Estes instrumentos do nosso pórtico, bem como outros espalhados pelo monumento, como o que está no canto noroeste do Claustro Real, junto à entrada para o antigo refeitório conventual, já mereceram um estudo e uma exposição, realizados no tempo em que foi director do Mosteiro o Dr. Sérgio Guimarães de Andrade e elaborados pelos musicólogos José Pedro Caiado e Pedro Caldeira Cabral.
Vários anos depois, era director do Mosteiro o Dr. Júlio Ribeiro Órfão, esteve na Batalha o musicólogo brasileiro Professor Abel Santos que procurava, nos instrumentos esculpidos no monumento, a imagem do possível antepassado da viola-de-cocho, a viola característica do Mato Grosso, uma viola bojuda, pouco graciosa no aspecto mas de sonoridades únicas, muito expressivas da região pantaneira. O professor Abel Santos, uma autoridade na musicologia, veio a minha casa e não só me proporcionou uma inesquecível e frutuosa lição sobre este estranho instrumento de cinco cordas, como me brindou com os seus acordes invulgares, senão únicos, e por curiosidade sua e espanto meu fez-me acompanhar o mini-concerto com as castanholas de madeira. Ele gravou tudo isto. Depois duma observação atenta aos instrumentos batalhinos, inclinou-se para a possibilidade de a mandola ou mandora ser a tal antepassada da viola-do-cocho. Deixou-se o disco “Alma Pantaneira”.
E andando-se há tanto tempo a querer desvendar qual a origem da nossa guitarra de fado, não poderá a cítola esculpida no pórtico do Mosteiro ter sido a sua antepassada?

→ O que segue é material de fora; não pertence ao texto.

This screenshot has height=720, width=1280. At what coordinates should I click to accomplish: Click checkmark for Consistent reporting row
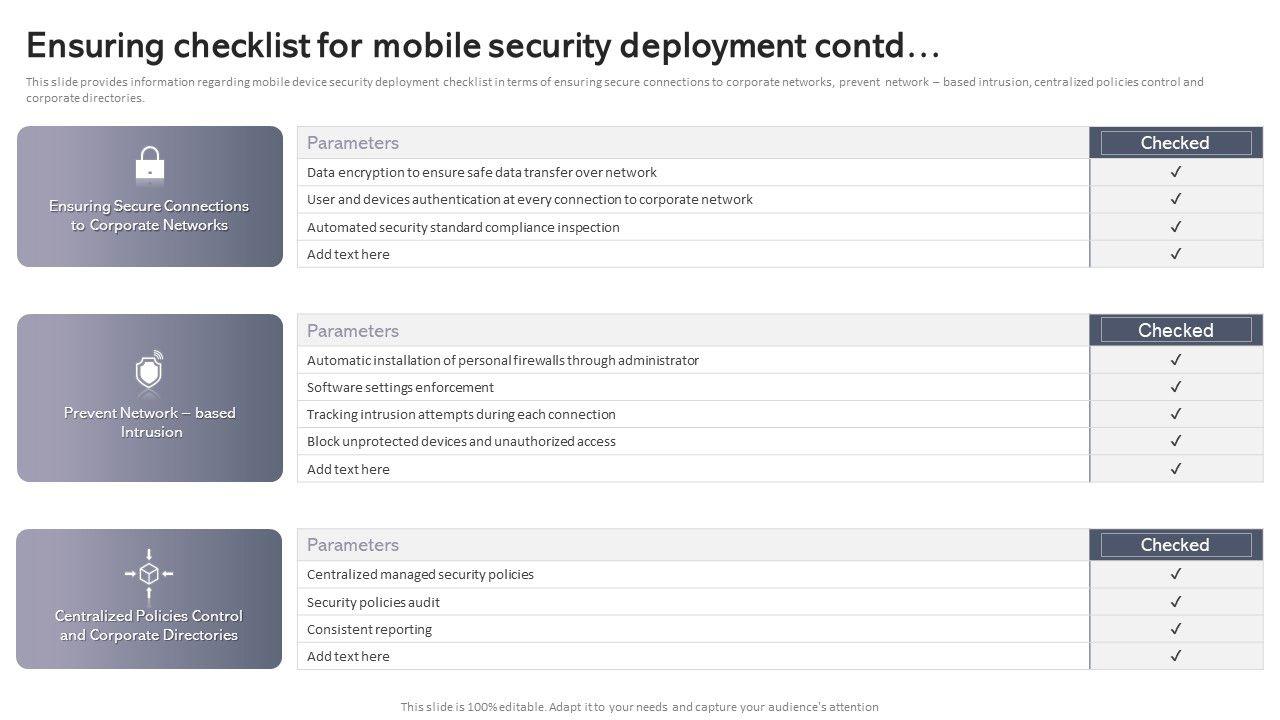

Repito que só os especialistas na matéria e não um simples curioso como eu, se poderão pronunciar com acerto sobre a matéria.
De qualquer forma, quando o leitor visitar o Mosteiro, observe, com atenção, os anjos músicos e os instrumentos musicais que tangem, o que o deixará admirado e encantado tal o rigor e a beleza das esculturas.